La concepción previa de una sociedad individualista en la que el otro es contagioso o peligroso se materializa. Y contamina la visión del sí mismo: “yo soy potencialmente contagioso o peligroso, o sea, culpable”. Una cuarentena de enfermos y sanos transforma a todos en potenciales enfermos o enfermantes. Poner a toda la humanidad en cuarentena obligatoria es posible porque la humanidad globalizada ya viene entrenada a las respuestas masivas, uniformes, dirigidas, calculadas. Esta vez la consigna es unificada, no selectiva según el nivel socioeconómico del receptor. Porque la consigna es para todos: cuidarse del contagio de un virus altamente peligroso por la rapidez de su transmisión.
La efectiva reacción de un Estado en indicar el aislamiento cuando resulta la única respuesta posible evita el desastre de un contagio incontrolable. Pero no podemos dejar de inquietarnos ante el destino futuro de esta práctica. Porque más allá de las consideraciones sanitarias, podemos vislumbrar que el hombre aislado es más fácil de controlar y manejar. La desconfianza y la denuncia se ponen al orden del día tiñendo las interacciones cotidianas. La convicción de estar luchando contra el virus desde el encierro, como una gesta patria gloriosa, es un modo de negar que esta detención implacable de las agendas, esta “desaceleración” radical, es consecuencia de que la conducción planetaria no ha tomado a tiempo las medidas para evitarla. Y que estamos padeciendo las consecuencias, no como héroes ni culpables por no haber sabido lavarnos las manos. Sino como víctimas.
Los virus aparecen, naturalmente, por accidente, por actos deliberados. Cumplen su ciclo destructivo, desaparecen. ¿Es un castigo bíblico ante la ambición consumista o un derivado inevitable del neoliberalismo salvaje que ni siquiera se frena y acepta tomar la única medida de protección conocida hasta ahora, el aislamiento? Si existieran prevenciones e inversiones en sanidad, los dañados y los muertos serían menos. Si se contara con suficiente presupuesto destinado a la investigación, si hubiera cuidado ambiental y alimentario, el futuro sería más previsible y manejable. Son decisiones políticas. Se ha parado el mundo y es difícil saber cuáles serán las consecuencias económicas, psicológicas y físicas. ¿Cuántas más muertes como efecto colateral? La ruptura del equilibrio ecológico trae consecuencias siniestras en la naturaleza, ¿y en la vida humana? ¿Cómo impactarán tantas bodas y funerales interrumpidos?
La economía empuja cada vez más a la perversión, la política se convierte en aliada o se ve obstaculizada cuando intenta torcer el camino.

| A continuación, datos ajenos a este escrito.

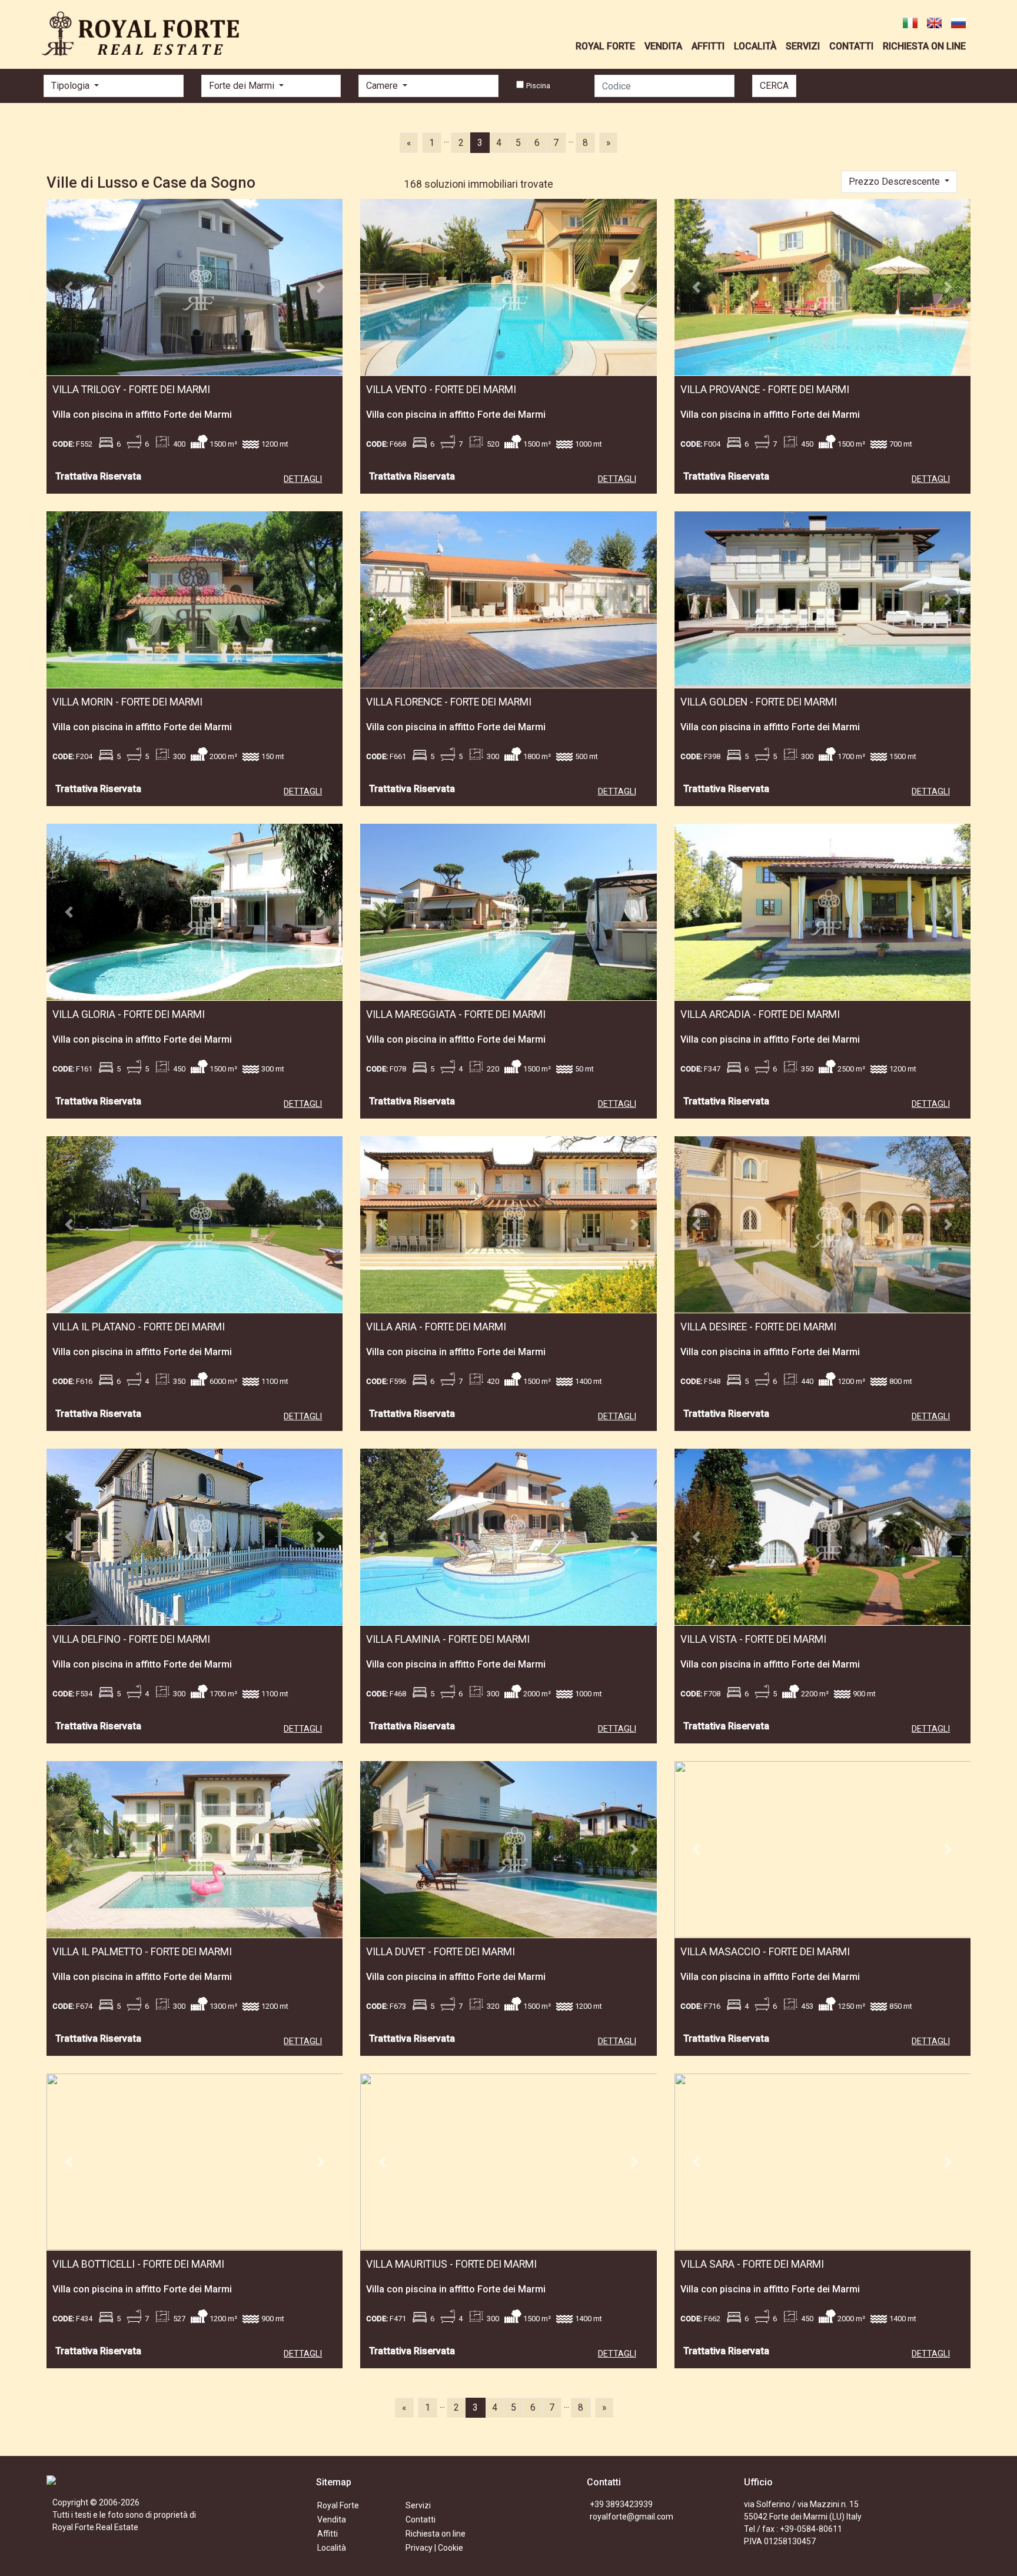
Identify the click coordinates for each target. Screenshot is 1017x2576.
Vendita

En el desconcierto, puede surgir de pronto de las masas, como Freud ya lo descubriera en su genial “Psicología de las masas” un liderazgo impersonal que conduce a la masa con impensables derivados económicos y afectivos, trocando la incertidumbre por certezas a través del autoritarismo, buscando protección en la persecución. El miedo también es una cuestión política: asustar para convertir la supervivencia en principal y único motivo. Se acallan las protestas por la injusticia distributiva, por las desigualdades y atropellos de todo tipo. Sobrevivir es lo único que importa, y el poder que no se ve aplaude.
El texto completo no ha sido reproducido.